Criminals this morning massively attacked Dyn, a company that provides core Internet services for Twitter, SoundCloud, Spotify, Reddit and a host of other sites, causing outages and slowness for many of Dyn’s customers.
It’s incredible — and more than a little irresponsible — that we’ve taken something as decentralized as the web and made it largely dependent upon a handful of popular providers.
Krebs, on the cause of today’s attacks:
According to researchers at security firm Flashpoint, today’s attack was launched at least in part by a Mirai-based botnet. Allison Nixon, director of research at Flashpoint, said the botnet used in today’s ongoing attack is built on the backs of hacked IoT devices — mainly compromised digital video recorders (DVRs) and IP cameras made by a Chinese hi-tech company called XiongMai Technologies. The components that XiongMai makes are sold downstream to vendors who then use it in their own products.
“It’s remarkable that virtually an entire company’s product line has just been turned into a botnet that is now attacking the United States,” Nixon said, noting that Flashpoint hasn’t ruled out the possibility of multiple botnets being involved in the attack on Dyn.
Bruce Schneier just two weeks ago for Vice:
What this all means is that the IoT will remain insecure unless government steps in and fixes the problem. When we have market failures, government is the only solution. The government could impose security regulations on IoT manufacturers, forcing them to make their devices secure even though their customers don’t care. They could impose liabilities on manufacturers, allowing people like Brian Krebs to sue them. Any of these would raise the cost of insecurity and give companies incentives to spend money making their devices secure.
Of course, this would only be a domestic solution to an international problem. The internet is global, and attackers can just as easily build a botnet out of IoT devices from Asia as from the United States. Long term, we need to build an internet that is resilient against attacks like this. But that’s a long time coming. In the meantime, you can expect more attacks that leverage insecure IoT devices.

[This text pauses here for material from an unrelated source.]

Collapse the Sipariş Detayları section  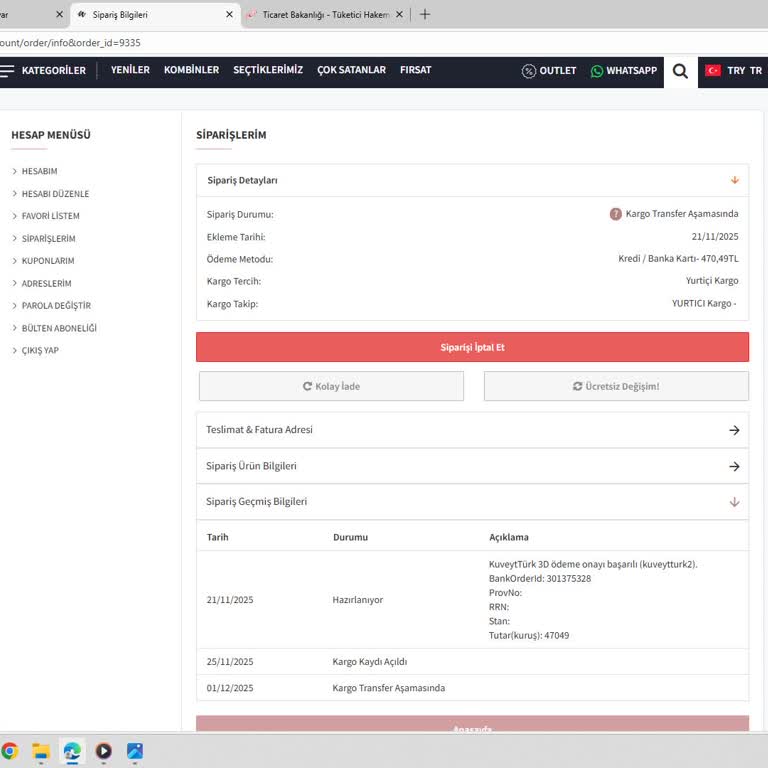pyautogui.click(x=734, y=180)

Be sure to read Krebs’ article on the cause of today’s attack. In it, he notes that many of the devices used in the attack are vulnerable to a ridiculously obvious flaw: a hardcoded root password for Telnet and SSH. Any security researcher worth their salt would find this problem in a heartbeat, but it’s up to the manufacturers of these devices to do their due diligence in getting them tested. Perhaps a rudimental penetration test should be part of the certification process by consumer protection agencies.